- Company Name
- Dayforce
- Job Title
- Sr. Director, Enterprise Data and AI Platform
- Job Description
-
**Job Title:** Sr. Director, Enterprise Data and AI Platform
**Role Summary:**
Lead global enterprise data and AI strategy, architecture, and execution. Drive platform design on Azure, oversee data engineering, advanced analytics, and Agentic AI initiatives, and ensure data governance, security, and vendor management to support enterprise business functions.
**Expectations:**
- Visionary leader with deep technical expertise in modern data and AI.
- Proven ability to manage and scale global teams, budgets, and vendor portfolios.
- Strong partnership with senior business leaders to translate data strategy into actionable outcomes.
- Hands‑on technical capability to guide architecture, integration, and model deployment at scale.
**Key Responsibilities:**
- Define and execute enterprise data architecture strategy (Azure Data Lake, Synapse, Data Factory, Data Fabric).
- Lead a global Data & AI engineering team, setting talent, processes, and performance metrics.
- Own data pipelines, product delivery, and data asset lifecycle for enterprise reporting, analytics, and ML.
- Architect, select, pilot, and implement Agentic AI capabilities; build AI Platform Center of Excellence.
- Partner with business leaders to enable data‑driven decisions and advanced analytics.
- Establish data governance, security standards, and SLA enforcement.
- Manage platform budgets, third‑party vendor contracts, and architecture governance (ARB).
- Apply MLOps best practices for model monitoring, retraining, and lifecycle management.
- Champion Agile and SAFe methodologies across cross‑functional delivery teams.
**Required Skills:**
- Azure cloud, Data Lake/Warehouse/Mesh, Data Fabric, Power BI, Tableau, data integration tools.
- Deep knowledge of MLOps, statistical modeling, NLP, computer vision, deep learning (PyTorch, TensorFlow, Hugging Face).
- Experience building cross‑functional enterprise data warehouses and deploying models at scale.
- Familiarity with Agentic AI platforms (e.g., Replit, Vercel).
- Strong business partnership, change management, and cross‑functional collaboration abilities.
- Proven project, budget, and vendor management in a global environment.
- Leadership of Data & ML Engineering or Analytics teams.
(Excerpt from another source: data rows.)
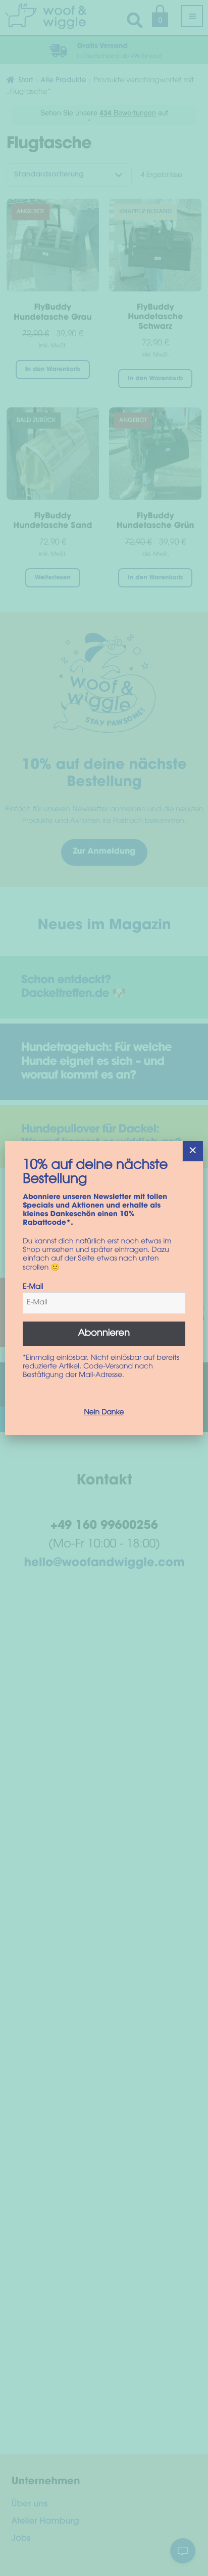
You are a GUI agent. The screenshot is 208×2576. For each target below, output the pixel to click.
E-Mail (33, 1287)
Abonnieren (104, 1333)
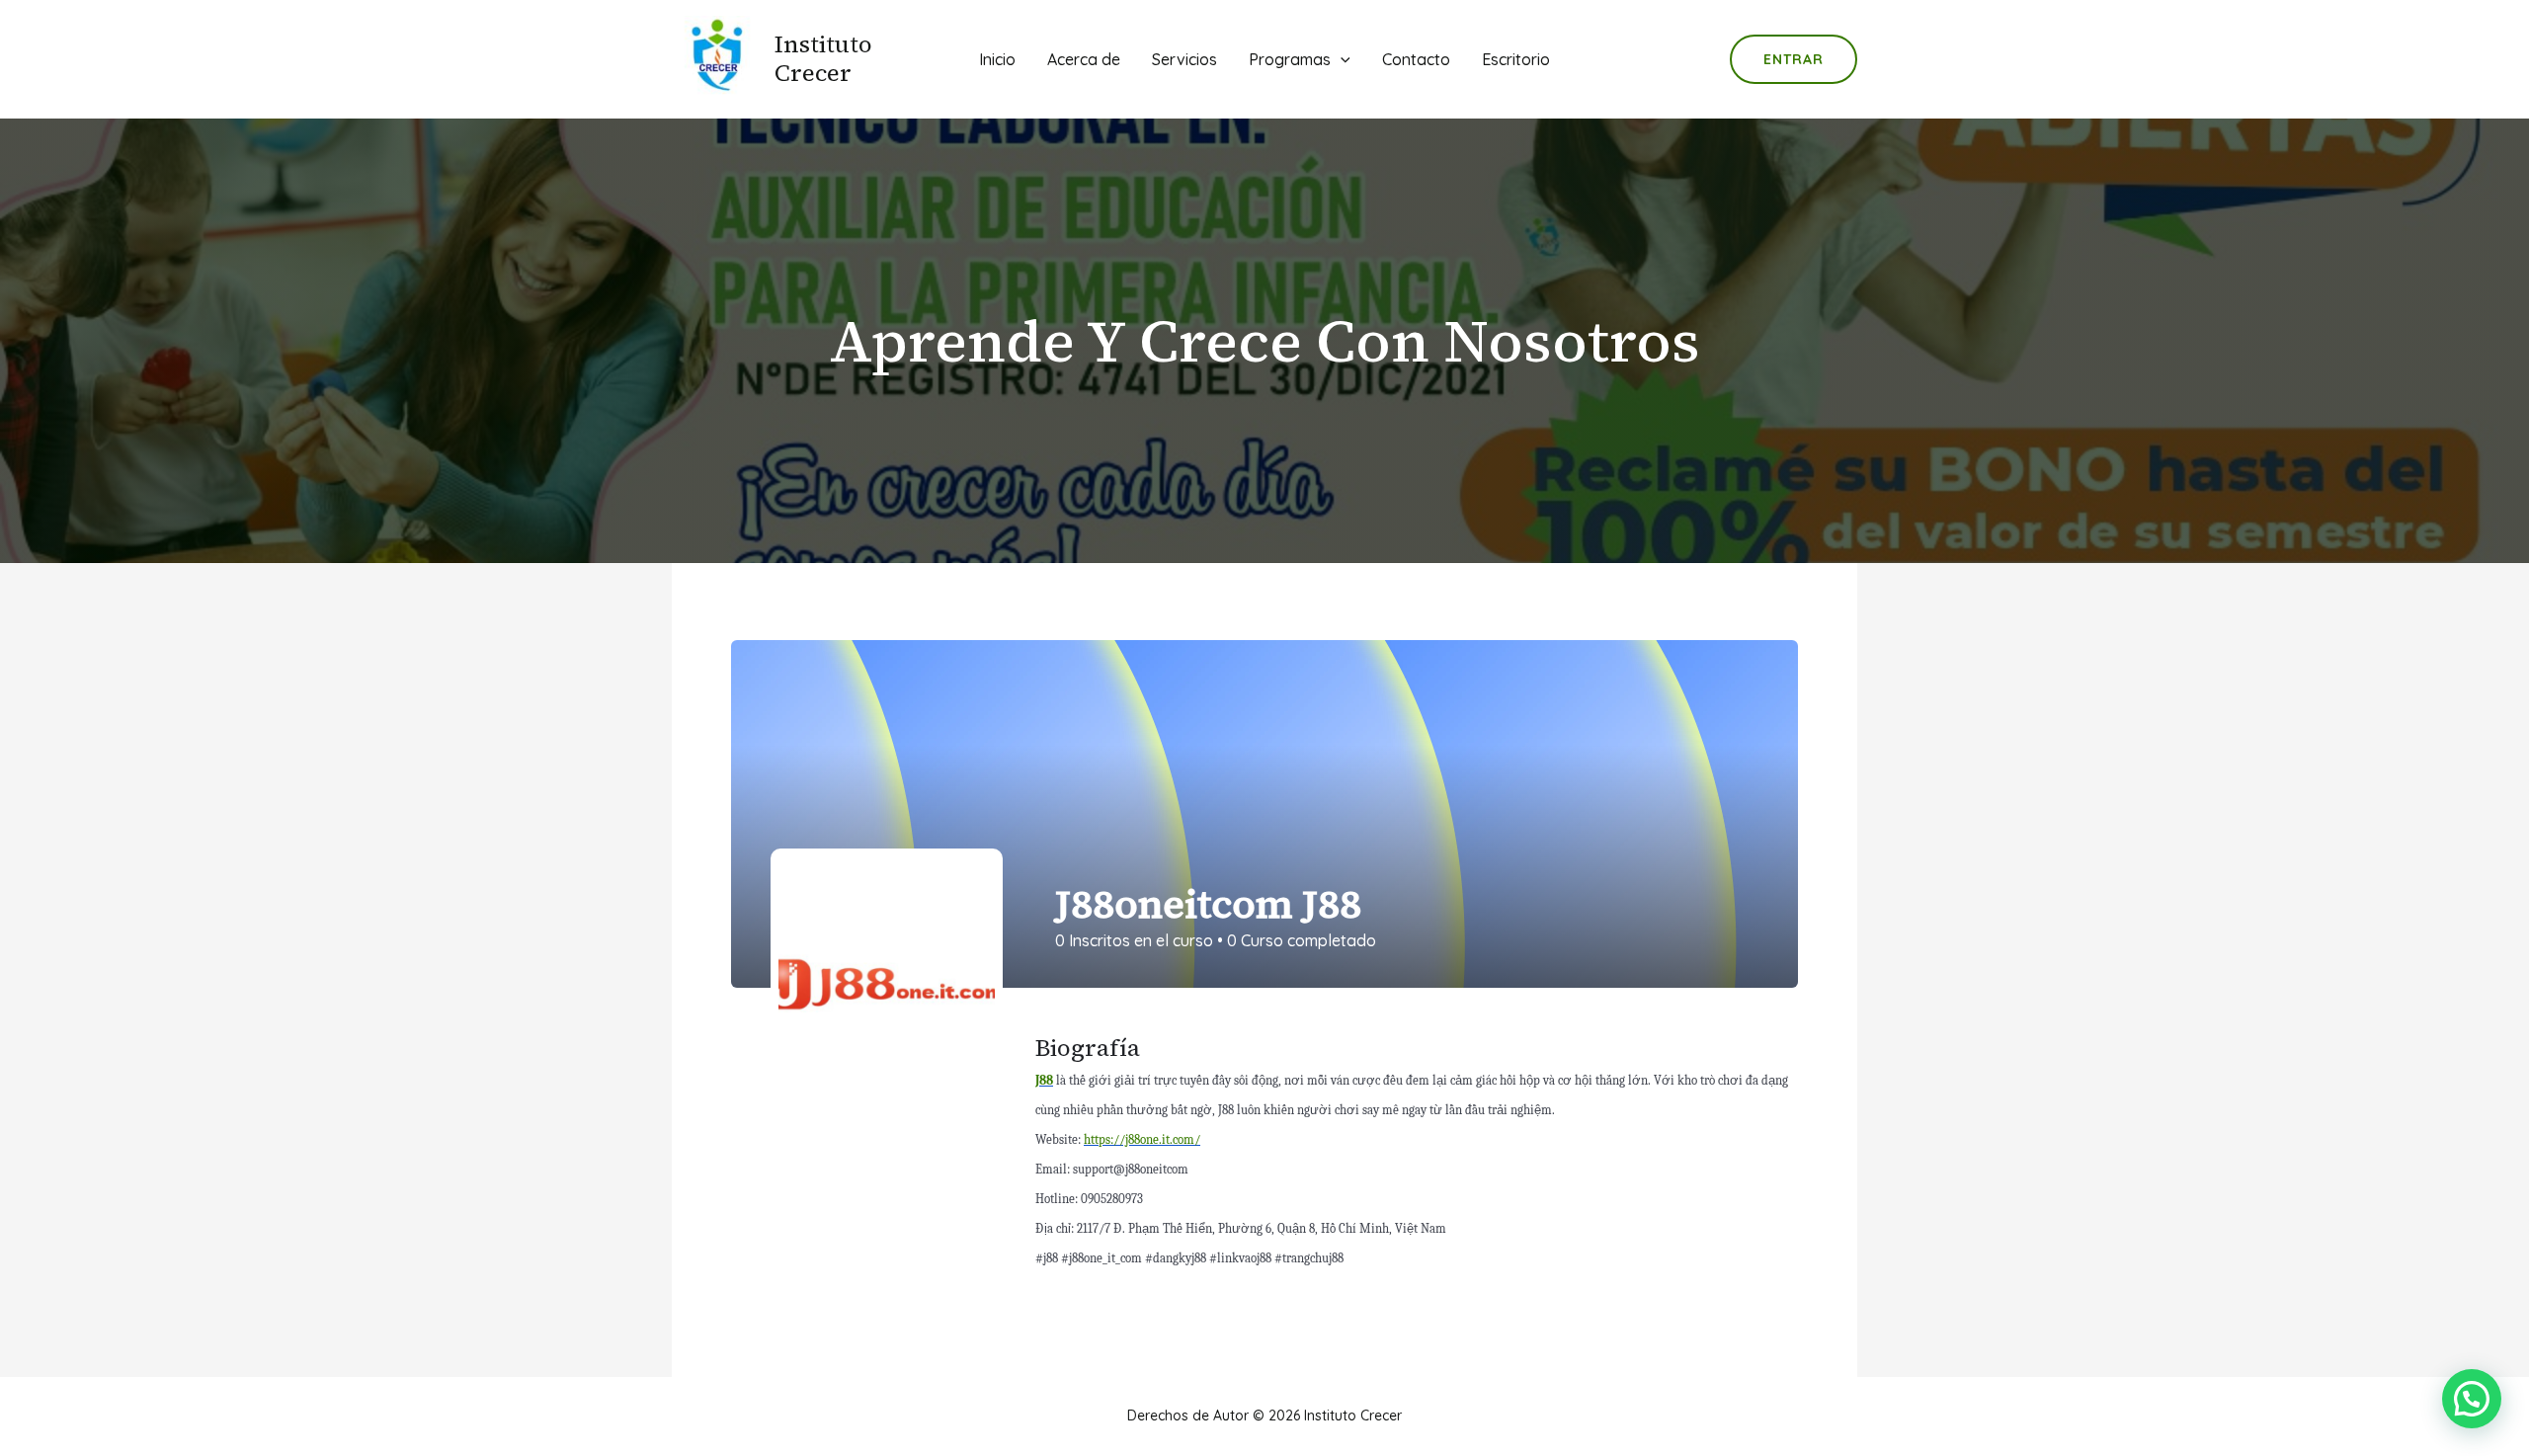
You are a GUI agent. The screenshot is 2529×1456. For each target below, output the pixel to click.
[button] (2471, 1398)
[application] (1340, 59)
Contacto (1416, 59)
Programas (1290, 59)
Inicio (997, 59)
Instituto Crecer (823, 58)
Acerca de (1083, 59)
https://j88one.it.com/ (1142, 1139)
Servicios (1184, 59)
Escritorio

**Required Education & Certifications:**
- Advanced degree (Master’s or Ph.D.) in Computer Science, Data Science, Machine Learning, or related field preferable.
- Minimum 10 years of senior enterprise data and AI leadership experience.
- Certifications in Azure, Data Engineering, or AI/ML (e.g., Microsoft Azure Data Engineer, Azure AI Engineer, or equivalent) are a plus.